- Shiel Bridge Location within the Highland council area
- OS grid reference: NG937188
- Council area: Highland;
- Country: Scotland
- Sovereign state: United Kingdom
- Postcode district: IV40 8
- Police: Scotland
- Fire: Scottish
- Ambulance: Scottish

= Shiel Bridge =

Shiel Bridge is a hamlet on the south east shore of Loch Duich at the foot of Glen Shiel, in the Lochalsh area of the Scottish Highlands. It is in the council area of Highland.

== Geography ==
To the east of the hamlet, the River Shiel empties into the small Loch Shiel. The river then continues east, under the old bridge over the river (from where the hamlet derives its name), until it empties in Loch Duich.

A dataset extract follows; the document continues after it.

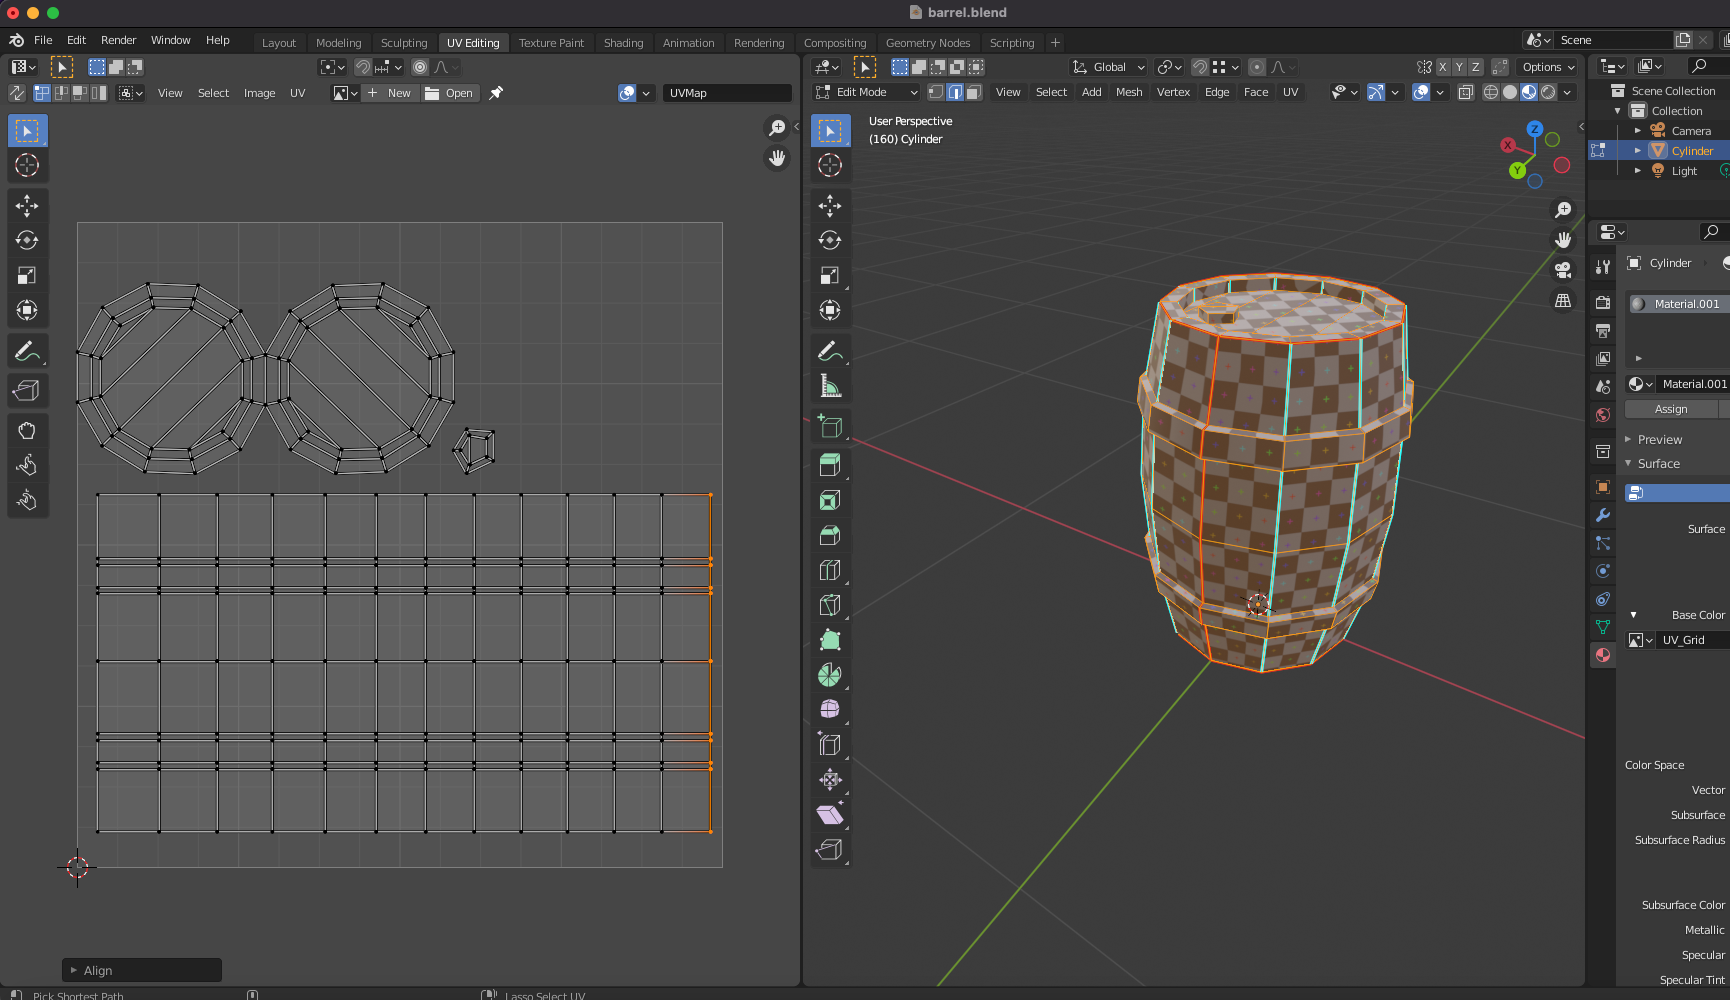Screen dimensions: 1730x1000
Task: Open the Render menu
Action: pos(118,40)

The River Shiel, before it arrives at Shiel Bridge, is joined by a tributary river, the Allt Undalain, which flows down the eastern side of Sgùrr Mhic Bharraich.

The hamlet of Ratagan is 1 mi south east of the hamet. The A87 road passes through the hamlet, continuing on along the north coast of Loch Duich, passing Dornie, Nostie and Kirkton on to Kyle of Lochalsh.

Over the original Shiel Bridge is an old military road (the C1123) that is known as the Bealach Ratagain, connecting the communities of Ratagan, Glenelg, Arnisdale, Letterfearn and Corran to the A87.

Due to the surrounding mountains and forests, Shiel Bridge is a popular site for hillwalkers, accessible via bus from both Kyle of Lochalsh and Inverness. Both the Cape Wrath and Knoydart Trails pass through the village, the latter leading to Suardalan bothy if followed south and west.

== History ==
Nearby, the Battle of Glenshiel took place in 1719, where Jacobites, supported by around 300 Spanish troops, fought a government army loyal to King George I. Despite their superior numbers, the Jacobites lost.

== Facilities ==
The hamlet has few amenities, but includes a caravan park & campsite, and pony tours. Recently, a small filling station has been converted into a coffee shop and handmade chocolate factory.

Just south of the village are the Five Sisters of Kintail, a sub-range of the Western Highlands containing three Munros (Sgùrr na Ciste Duibhe, Sgùrr na Càrnach, and Sgùrr Fhuaran). Golden eagles, red deer, and wild goats are among some of the area's native species.